- **Text block**:
-=-=-

The first time I encountered ‘knowing’ was in B823 Managing Knowledge.  More specifically it was covered in one of the chapters in the course reader – a chapter by Cook and Brown (1999).  I have actually cited Cook and Brown in blogs before – in spite of the fact that I found the reading one of the most difficult things to get through.  In thinking about doing this blog I thought I would revisit it with the hypothesis that now I have read more about epistemology and knowledge, I may have a better foundation from which to understand it.  I started with lots of determination, and a moment of excitement because it starts with a quote from Vickers (a systems thinker whose work I studied in TU812) but alas I only got half way through – it is so dense.

What I do glean from the article is that knowing is used to create a distinction from knowledge – something that Pragmatist Philosophers like Dewey emphasised.

Knowledge – is something that is ‘possessed’.  You ‘have knowledge of…’ something.  Knowledge can be possessed at an individual level or at a group level.  Knowledge can be explicit or tacit.  The Cartesian view favours explicit, individual knowledge but Cook and Brown particularly stress that the four ‘types’ of knowledge are of equal importance and each does epistemic work that the other cannot.  Knowledge is static in that you have it whether you are in the moment of using it or not (e.g. I have knowledge of how to ride a bike).  Cook and Brown refer to knowledge about this knowledge as the epistemology of possession.

Knowing – however, is the epistemological dimension of action itself.  Knowledge is used as a ‘tool’ in action but knowing is an aspect of action itself.  Knowing involves action so it involves interaction with the physical and social world.  Knowing is dynamic.  Cook and Brown refer to knowledge about knowing as the epistemology of practice.

Knowledge and knowing interact with each other (but do not become each other).  As knowledge is used as a tool for knowing, it can create constraints and possibilities for knowing.  Knowing – the act of doing – can give rise to new knowledge.  I think this is what the idea of the ‘generative dance’ is about.

So, now to explain what prompted this latest inquiry into the concept of knowing.  I am reading a book about action research (Coghlan and Brannick, 2010) – or probably fair to say I am studying it.  It’s probably going to inspire a number of blogs as I go through it as part of my research into Research practice.

Coghlan and Brannick talk about action research as aiming to produce ‘practical knowing’.  Yes, I’ve being trying to get to grips with the concept of knowing and now I find out there are different kinds of knowing.  Coghlan and Brannick do not define knowing or knowledge per se but given the way they use them, I don’t think they are using the concepts with exactly the same meaning as Cook and Brown did.

Anyway, Coghlan and Brannick explain that action research distinguishes four kinds of knowing, which reflect different ways in which we deal with and act within the world.

  • Experiential knowing: the knowledge arising as we encounter the realities around us
  • Presentational knowing: the knowledge expressed in our giving form to this experiential knowing, through language, images, music, painting and the like
  • Propositional knowing: the knowledge distilling our experiential and presentational knowing into theories, statements and propositions
  • Practical knowing: the knowledge that brings the other three forms of knowing to full fruition by doing appropriate things, skilfully and competently.

Coghlan and Brannick (2010, 36)

Action research aims to produce practical knowing.  Coghlan and Brannick contrast this with more traditional scientific knowing – the focus of most research. (As an aside, they don’t mention scientific knowing in the list above and don’t really define it).

-=-=-

- **Task statement**: For each statement below, say whether it agrees with the text on knowledge and knowing, answering yes or no and quoting the words of the text that decide it. 1. Cook and Brown hold that explicit, individual knowledge matters more than the other types. 2. Knowing can give rise to new knowledge. 3. Coghlan and Brannick include scientific knowing in their list of four kinds of knowing.

- **Data section**:
-=-=-

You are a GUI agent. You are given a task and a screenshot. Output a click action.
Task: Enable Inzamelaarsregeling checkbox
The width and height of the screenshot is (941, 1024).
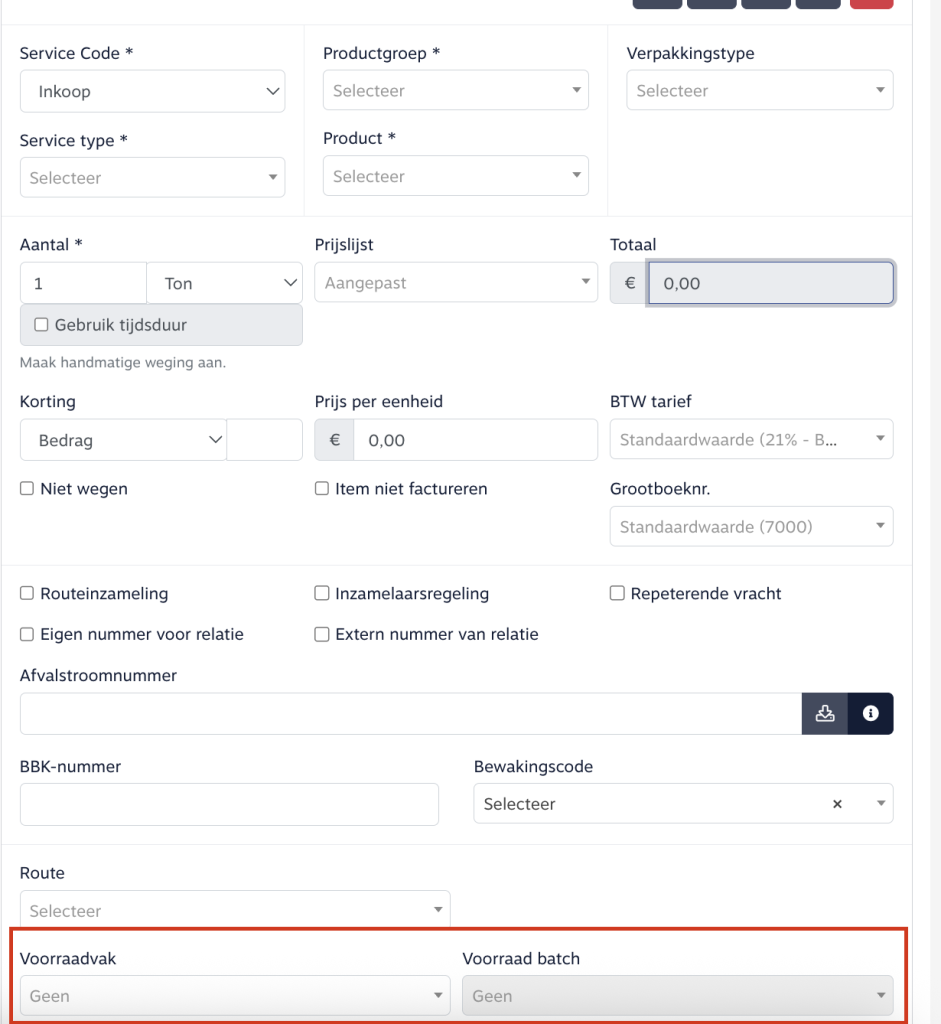[x=322, y=593]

-=-=-

- **Task output**:
1. No: "Cook and Brown particularly stress that the four ‘types’ of knowledge are of equal importance"
2. Yes: "Knowing – the act of doing – can give rise to new knowledge."
3. No: "they don’t mention scientific knowing in the list above and don’t really define it"